Draw out every line with the word "beside" from the listing below.

*** Opening Records for the task ***

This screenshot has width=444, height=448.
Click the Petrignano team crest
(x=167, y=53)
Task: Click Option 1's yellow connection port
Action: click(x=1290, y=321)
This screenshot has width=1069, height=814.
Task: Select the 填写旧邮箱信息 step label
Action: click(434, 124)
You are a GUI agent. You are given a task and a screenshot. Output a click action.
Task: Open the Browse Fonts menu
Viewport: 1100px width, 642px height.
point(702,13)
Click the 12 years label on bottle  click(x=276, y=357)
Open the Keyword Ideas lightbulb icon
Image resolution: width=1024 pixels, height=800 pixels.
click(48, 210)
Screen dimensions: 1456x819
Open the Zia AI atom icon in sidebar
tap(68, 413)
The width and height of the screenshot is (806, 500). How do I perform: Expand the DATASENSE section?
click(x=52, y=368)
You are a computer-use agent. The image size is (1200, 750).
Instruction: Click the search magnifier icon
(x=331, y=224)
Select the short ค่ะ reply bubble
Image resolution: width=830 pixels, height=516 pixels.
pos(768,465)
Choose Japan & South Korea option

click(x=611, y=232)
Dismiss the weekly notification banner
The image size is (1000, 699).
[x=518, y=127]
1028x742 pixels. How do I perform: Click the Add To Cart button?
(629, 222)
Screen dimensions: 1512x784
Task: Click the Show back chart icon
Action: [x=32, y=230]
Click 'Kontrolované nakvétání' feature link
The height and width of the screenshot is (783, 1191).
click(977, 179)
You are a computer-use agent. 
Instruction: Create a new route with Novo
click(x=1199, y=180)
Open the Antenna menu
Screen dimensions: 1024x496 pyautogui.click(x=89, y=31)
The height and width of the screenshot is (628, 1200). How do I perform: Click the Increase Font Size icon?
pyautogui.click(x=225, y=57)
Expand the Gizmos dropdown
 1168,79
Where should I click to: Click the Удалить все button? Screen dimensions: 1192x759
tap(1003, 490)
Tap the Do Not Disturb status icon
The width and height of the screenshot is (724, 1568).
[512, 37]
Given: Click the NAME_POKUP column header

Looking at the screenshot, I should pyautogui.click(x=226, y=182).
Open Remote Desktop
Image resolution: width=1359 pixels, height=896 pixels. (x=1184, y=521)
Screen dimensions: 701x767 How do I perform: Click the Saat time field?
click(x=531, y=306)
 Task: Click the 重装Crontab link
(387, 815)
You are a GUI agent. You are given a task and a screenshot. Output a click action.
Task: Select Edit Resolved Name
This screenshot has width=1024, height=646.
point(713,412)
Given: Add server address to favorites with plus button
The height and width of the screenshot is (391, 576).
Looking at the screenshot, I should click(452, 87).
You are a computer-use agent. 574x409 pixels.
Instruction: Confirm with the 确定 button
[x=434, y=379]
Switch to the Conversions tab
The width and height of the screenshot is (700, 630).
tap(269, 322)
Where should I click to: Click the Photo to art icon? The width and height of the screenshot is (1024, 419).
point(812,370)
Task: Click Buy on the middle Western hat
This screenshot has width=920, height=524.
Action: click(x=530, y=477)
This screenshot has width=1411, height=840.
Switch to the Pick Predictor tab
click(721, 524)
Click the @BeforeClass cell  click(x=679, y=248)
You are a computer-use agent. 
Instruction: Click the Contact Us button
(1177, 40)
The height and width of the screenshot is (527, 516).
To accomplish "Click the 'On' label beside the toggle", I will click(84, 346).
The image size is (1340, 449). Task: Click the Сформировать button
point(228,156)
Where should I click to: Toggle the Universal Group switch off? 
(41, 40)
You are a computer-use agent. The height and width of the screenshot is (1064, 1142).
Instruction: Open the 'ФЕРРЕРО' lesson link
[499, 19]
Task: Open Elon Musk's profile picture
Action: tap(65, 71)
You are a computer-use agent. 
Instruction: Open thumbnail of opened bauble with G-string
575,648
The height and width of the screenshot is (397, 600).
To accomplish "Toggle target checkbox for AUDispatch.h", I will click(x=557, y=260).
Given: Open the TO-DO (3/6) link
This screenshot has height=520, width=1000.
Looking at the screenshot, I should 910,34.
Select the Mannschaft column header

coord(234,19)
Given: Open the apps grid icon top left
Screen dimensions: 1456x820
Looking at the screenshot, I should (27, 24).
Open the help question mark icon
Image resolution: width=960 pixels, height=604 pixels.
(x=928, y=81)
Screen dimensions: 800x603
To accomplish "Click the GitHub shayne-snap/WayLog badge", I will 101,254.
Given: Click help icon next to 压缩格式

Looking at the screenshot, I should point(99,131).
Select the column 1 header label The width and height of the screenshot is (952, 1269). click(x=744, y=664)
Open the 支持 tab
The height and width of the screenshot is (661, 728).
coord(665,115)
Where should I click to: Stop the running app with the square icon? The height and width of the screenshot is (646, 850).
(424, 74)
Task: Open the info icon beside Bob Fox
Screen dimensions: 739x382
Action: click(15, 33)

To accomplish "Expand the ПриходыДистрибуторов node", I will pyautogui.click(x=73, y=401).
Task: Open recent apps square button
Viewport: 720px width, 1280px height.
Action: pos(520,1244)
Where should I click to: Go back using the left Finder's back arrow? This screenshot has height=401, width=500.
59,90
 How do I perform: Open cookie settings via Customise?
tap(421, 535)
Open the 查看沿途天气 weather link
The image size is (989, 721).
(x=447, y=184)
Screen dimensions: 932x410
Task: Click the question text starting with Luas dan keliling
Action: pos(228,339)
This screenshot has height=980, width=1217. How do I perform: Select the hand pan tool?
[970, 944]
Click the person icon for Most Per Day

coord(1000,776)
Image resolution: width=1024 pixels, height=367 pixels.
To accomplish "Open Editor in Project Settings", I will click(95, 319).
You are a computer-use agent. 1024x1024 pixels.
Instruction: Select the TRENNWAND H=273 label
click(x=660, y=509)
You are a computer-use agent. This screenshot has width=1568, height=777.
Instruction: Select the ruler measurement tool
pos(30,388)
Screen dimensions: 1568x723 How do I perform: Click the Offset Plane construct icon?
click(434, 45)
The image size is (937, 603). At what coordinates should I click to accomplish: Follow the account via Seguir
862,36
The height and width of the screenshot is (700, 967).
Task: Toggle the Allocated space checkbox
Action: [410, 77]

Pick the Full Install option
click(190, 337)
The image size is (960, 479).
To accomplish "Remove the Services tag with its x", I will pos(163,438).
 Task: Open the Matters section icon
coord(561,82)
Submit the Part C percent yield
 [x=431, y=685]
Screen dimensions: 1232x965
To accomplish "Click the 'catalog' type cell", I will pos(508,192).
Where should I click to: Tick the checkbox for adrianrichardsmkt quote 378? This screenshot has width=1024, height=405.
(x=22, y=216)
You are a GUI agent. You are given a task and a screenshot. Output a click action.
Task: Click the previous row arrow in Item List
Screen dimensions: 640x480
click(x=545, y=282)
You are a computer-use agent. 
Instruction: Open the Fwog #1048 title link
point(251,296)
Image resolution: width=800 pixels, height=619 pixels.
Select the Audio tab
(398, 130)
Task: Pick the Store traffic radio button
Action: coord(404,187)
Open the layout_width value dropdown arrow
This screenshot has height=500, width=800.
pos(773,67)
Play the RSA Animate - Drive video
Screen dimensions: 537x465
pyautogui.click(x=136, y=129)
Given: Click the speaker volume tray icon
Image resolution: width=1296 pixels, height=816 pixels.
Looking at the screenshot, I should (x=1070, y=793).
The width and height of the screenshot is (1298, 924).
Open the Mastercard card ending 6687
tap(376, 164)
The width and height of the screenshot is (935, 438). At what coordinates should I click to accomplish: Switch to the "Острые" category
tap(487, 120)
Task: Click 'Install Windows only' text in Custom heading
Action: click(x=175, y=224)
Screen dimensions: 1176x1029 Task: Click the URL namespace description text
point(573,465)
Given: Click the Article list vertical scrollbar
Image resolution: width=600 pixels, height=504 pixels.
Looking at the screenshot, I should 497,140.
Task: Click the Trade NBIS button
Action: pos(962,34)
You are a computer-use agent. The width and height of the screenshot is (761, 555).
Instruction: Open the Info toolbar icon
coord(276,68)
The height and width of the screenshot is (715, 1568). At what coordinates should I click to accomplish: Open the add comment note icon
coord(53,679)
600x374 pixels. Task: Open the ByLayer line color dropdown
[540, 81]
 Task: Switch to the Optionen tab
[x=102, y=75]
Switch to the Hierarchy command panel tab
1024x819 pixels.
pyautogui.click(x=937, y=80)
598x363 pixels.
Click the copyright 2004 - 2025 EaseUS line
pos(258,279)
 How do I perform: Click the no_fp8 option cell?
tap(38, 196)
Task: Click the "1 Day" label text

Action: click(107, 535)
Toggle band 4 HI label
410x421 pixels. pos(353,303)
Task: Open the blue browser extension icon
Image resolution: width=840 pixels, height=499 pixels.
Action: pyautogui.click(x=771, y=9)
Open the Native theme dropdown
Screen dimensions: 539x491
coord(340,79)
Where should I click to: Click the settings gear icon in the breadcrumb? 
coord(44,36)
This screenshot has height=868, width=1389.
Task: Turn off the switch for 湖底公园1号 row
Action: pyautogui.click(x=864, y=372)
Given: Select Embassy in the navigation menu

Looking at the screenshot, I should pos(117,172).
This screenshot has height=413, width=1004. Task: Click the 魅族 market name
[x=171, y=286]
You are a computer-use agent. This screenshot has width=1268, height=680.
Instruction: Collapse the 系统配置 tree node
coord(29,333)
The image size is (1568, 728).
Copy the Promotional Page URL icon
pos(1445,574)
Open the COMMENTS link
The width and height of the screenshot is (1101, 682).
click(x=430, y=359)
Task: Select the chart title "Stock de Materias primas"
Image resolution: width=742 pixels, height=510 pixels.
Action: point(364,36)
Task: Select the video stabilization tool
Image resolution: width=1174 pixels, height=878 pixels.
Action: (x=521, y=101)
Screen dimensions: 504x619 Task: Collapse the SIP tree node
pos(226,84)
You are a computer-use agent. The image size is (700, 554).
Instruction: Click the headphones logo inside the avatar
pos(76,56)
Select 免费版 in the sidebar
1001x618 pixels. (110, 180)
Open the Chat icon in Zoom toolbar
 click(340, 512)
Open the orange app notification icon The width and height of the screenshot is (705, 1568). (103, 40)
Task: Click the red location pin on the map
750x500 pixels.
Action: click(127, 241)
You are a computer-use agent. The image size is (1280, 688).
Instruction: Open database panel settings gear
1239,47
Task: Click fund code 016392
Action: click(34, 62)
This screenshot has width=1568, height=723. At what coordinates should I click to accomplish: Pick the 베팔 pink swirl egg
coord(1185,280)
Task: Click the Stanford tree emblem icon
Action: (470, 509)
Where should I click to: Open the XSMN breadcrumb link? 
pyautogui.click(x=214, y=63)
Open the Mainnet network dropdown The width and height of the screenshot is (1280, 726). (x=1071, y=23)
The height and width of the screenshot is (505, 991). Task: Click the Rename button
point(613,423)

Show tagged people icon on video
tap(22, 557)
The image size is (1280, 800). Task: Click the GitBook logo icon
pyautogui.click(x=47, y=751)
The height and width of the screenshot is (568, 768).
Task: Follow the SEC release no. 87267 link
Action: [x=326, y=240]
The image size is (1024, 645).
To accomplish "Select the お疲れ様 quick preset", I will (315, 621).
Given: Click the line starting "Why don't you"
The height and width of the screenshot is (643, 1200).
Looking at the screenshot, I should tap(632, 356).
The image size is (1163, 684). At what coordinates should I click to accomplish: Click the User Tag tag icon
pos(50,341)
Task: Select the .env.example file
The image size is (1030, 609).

*** Closing Records for the task ***

#### Solution:
To accomplish "Click the 'On' label beside the toggle", I will click(84, 346).
Task: Open the info icon beside Bob Fox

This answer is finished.